Jornal da Tarde, 12 de fevereiro de 2004

“These opposed factions might be compared to two swords, of which one had a gilded and ornamental hilt, but a blade formed of glass or other brittle substance, while the brazen handle of the other corresponded in strengh and coarseness to the steel of the weapon itself.” (Walter Scott, a propósito dos constitucionalistas e dos jacobinos na Revolução Francesa).

Quem quer que, a esta altura, ainda sonhe em “vencer o PT”, seja nas próximas eleições, seja ao longo das décadas vindouras, deve ser considerado in limine um bobão incurável, indigno de atenção. O PT, como digo há anos, não veio para alternar-se no poder com outros partidos — muito menos com os da “direita” — segundo o rodízio normal do sistema constitucional-democrático. Ele veio para destruir esse sistema, para soterrá-lo para sempre nas brumas do passado, trocando-o por algo que os próprios petistas não sabem muito bem o que há de ser, mas a respeito do qual têm uma certeza: seja o que for, será definitivo e irrevogável. Não haverá retorno. O Brasil em que vivemos é, já, o “novo Brasil” prometido pelo PT, e não tem a menor perspectiva de virar outra coisa a médio ou longo prazo, exceto se forçado a isso pela vontade divina ou por mudanças imprevisíveis do quadro internacional.

A causa essencial desse fenômeno é a própria diferença de escala entre a atuação do PT e a de seus pretensos adversários. Estes sempre limitaram suas ações e ambições à esfera político-eleitoral explícita, enquanto o PT segue há décadas uma estratégia abrangente que inclui desde a completa hegemonia das modas culturais, gostos artísticos e reações psicológicas da população, até à infiltração nas Forças Armadas e órgãos policiais, a “ocupação de espaços” em todos os escalões da administração pública e o domínio sobre a mídia. Há mais de uma década os partidos que lutam contra o petismo fazem-no dentro de um quadro social, cultural e psicológico previamente demarcado pelo PT, do qual não chegam sequer a ter consciência.

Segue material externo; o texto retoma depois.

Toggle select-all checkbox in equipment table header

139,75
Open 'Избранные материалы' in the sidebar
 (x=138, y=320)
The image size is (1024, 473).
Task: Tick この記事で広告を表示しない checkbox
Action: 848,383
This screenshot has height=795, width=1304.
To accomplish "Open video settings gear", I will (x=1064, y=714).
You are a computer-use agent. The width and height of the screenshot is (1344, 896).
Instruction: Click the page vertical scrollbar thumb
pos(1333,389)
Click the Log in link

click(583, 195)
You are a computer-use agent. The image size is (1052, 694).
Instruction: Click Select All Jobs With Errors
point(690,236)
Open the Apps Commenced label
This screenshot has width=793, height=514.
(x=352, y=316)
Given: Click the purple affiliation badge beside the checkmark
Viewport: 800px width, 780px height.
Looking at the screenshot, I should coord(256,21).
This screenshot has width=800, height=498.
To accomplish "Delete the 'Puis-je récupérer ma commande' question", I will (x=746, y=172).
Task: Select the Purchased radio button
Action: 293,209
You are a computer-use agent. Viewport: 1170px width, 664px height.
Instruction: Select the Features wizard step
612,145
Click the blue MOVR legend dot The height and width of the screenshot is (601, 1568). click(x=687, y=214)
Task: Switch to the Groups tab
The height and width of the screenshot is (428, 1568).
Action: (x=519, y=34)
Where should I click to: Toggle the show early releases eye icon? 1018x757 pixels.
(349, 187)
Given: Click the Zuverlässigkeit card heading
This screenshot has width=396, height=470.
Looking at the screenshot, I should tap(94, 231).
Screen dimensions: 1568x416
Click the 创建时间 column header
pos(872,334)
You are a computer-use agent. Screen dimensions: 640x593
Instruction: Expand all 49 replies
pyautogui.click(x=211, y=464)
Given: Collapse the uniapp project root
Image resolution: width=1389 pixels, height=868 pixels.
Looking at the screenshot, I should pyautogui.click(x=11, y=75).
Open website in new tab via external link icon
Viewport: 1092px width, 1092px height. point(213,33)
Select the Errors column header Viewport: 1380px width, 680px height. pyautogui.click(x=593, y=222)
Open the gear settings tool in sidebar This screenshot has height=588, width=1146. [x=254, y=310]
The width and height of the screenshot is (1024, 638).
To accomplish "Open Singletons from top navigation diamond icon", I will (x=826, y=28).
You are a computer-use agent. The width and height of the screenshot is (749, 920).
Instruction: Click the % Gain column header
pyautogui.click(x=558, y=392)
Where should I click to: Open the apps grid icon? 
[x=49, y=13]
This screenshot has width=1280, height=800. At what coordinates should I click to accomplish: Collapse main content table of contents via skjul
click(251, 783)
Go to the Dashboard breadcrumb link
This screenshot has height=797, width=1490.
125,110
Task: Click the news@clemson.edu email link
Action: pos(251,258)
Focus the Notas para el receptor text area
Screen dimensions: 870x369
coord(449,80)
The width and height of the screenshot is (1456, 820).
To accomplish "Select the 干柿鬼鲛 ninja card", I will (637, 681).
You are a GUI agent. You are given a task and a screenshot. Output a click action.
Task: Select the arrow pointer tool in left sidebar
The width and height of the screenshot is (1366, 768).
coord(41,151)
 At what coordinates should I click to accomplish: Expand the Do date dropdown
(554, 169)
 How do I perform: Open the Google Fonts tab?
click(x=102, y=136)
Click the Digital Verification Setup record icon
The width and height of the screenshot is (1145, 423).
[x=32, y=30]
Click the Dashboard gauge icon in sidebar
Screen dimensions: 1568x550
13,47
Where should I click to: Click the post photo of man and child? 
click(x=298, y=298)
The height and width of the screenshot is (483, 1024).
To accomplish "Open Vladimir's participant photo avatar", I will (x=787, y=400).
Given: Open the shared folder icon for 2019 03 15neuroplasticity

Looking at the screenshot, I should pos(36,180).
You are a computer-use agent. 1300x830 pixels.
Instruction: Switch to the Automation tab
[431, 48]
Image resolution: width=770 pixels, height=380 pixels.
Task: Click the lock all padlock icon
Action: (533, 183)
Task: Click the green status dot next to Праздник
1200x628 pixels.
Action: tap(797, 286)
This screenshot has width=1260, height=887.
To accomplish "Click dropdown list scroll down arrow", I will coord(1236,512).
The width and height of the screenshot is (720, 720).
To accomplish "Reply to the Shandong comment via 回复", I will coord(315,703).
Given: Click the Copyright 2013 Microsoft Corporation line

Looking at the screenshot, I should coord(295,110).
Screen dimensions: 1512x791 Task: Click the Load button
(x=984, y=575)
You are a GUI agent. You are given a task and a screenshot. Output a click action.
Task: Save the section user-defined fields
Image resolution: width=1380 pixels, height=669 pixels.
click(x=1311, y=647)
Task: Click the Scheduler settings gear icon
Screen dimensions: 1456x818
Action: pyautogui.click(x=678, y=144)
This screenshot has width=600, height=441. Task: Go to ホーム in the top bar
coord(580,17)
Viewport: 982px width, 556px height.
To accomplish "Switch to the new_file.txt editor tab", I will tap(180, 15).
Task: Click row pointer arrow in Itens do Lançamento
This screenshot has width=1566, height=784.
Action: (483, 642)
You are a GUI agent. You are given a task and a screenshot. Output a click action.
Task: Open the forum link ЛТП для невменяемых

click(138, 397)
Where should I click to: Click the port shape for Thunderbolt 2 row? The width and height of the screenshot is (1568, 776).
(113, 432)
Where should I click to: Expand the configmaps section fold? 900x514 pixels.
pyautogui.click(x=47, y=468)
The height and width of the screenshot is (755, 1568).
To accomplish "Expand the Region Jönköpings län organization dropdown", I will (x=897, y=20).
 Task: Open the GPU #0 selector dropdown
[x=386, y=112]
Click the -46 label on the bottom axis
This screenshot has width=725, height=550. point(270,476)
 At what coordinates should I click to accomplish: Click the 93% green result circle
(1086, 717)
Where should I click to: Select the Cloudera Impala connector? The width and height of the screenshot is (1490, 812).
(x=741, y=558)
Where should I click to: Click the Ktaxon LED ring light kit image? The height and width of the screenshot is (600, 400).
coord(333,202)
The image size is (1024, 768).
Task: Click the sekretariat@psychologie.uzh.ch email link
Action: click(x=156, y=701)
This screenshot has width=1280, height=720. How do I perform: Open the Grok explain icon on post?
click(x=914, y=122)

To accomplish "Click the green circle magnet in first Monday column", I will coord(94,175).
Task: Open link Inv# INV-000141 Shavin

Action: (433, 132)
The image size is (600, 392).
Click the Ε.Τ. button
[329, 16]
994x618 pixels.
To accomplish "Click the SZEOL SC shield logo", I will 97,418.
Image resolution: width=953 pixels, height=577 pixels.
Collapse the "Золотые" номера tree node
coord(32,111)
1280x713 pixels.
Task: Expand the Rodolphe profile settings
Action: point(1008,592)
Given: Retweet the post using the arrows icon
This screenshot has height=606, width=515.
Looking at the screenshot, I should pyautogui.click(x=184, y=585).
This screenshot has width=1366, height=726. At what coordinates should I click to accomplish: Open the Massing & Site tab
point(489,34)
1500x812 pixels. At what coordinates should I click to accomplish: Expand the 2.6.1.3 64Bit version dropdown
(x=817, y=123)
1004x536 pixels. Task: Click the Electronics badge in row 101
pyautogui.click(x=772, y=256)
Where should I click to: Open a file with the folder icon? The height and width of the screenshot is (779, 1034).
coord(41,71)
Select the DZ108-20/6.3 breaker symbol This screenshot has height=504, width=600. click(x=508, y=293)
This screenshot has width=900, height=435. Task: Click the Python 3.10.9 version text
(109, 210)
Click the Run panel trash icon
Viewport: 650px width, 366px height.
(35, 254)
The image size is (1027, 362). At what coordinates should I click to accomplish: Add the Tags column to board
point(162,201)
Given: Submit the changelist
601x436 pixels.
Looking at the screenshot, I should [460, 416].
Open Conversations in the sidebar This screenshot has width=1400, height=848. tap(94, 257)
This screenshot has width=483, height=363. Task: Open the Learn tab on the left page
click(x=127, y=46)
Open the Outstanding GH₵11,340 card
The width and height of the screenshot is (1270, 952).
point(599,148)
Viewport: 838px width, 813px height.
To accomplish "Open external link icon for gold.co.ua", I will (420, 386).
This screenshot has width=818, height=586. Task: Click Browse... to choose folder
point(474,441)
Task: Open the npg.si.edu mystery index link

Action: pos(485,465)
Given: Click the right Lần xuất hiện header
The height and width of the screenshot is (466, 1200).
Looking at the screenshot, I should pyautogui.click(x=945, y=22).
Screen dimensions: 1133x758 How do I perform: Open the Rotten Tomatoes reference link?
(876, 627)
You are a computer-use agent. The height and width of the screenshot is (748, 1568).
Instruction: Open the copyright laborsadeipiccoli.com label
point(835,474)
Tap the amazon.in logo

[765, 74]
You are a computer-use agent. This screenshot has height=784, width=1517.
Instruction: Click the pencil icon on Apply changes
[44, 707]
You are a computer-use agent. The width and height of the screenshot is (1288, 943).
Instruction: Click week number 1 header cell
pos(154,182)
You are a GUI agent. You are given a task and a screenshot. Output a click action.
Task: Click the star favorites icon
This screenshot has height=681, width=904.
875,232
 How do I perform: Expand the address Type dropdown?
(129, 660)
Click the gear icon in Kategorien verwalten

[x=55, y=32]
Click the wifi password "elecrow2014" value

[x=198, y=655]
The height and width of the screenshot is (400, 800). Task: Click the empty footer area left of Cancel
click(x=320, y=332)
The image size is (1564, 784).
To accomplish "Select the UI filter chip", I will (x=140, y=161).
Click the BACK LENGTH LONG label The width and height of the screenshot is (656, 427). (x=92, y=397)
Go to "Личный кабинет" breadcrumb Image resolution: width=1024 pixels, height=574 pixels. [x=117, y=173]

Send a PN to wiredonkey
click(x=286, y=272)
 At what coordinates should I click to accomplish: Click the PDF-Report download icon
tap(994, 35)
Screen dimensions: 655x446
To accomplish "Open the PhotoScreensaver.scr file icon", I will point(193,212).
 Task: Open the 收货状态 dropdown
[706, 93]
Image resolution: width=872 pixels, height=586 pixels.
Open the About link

O PT, ademais, nunca agiu sozinho. Ele é apenas o rótulo mais visível de um complexo muito bem articulado de entidades subservientes (em vários graus) à estratégia do Foro de São Paulo, incluindo-se nisso portanto, além do MST, da CUT e dos partidos menores de esquerda, a quase totalidade das organizações autonomeadas “representantes da sociedade civil”, numa gama que vai desde uma infinidade de ONGs ecológicas, indigenistas e de “direitos humanos” até a CNBB, a OAB, a ABI e similares.

Para completar, o PT esteve sempre bem articulado com a esquerda internacional, tendo contatos e apoio em toda parte — na ONU, na CE, na mídia européia e americana, nas organizações internacionais de terroristas e narcotraficantes e sobretudo em fundações como Ford e Rockefeller, etc., senhoras da cornucópia global de onde jorra dinheiro em quantidades ilimitadas para qualquer projeto cultural ou social que contenha uma dose suficiente de esquerdismo.

Perto disso, os partidos que poderiam encarnar mesmo remotamente o antipetismo são apenas organizações provincianas, isoladas do mundo, impotentes, limitadas à propaganda eleitoral corriqueira, às intrigas de gabinete e à disputa das migalhas que caem da mesa do banquete petista.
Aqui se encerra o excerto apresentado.